● **WHAT YOU NEED TO DO**:
Of all the lines below, return only those starting with the line holding "[https://www.peakhealth.com.au/home] (70, 32)" and going on through the line holding "[LAPTOP LENOVO IDEAPAD", exactly as written.

● **EXERCISE MATERIALS**:
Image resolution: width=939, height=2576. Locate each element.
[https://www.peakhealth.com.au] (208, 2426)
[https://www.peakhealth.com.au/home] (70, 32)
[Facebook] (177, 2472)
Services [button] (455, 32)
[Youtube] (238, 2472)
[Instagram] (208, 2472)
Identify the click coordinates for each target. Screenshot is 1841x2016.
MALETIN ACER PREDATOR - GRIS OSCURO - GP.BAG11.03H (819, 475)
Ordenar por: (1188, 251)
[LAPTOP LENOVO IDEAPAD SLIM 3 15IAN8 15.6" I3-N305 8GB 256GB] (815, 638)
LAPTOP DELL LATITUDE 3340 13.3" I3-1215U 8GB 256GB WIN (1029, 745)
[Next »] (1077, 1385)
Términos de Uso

● **TASK SOLUTION**:
[https://www.peakhealth.com.au/home] (70, 32)
[Facebook] (177, 2472)
Services [button] (455, 32)
[Youtube] (238, 2472)
[Instagram] (208, 2472)
Identify the click coordinates for each target. Screenshot is 1841x2016.
MALETIN ACER PREDATOR - GRIS OSCURO - GP.BAG11.03H (819, 475)
Ordenar por: (1188, 251)
[LAPTOP LENOVO IDEAPAD SLIM 3 15IAN8 15.6" I3-N305 8GB 256GB] (815, 638)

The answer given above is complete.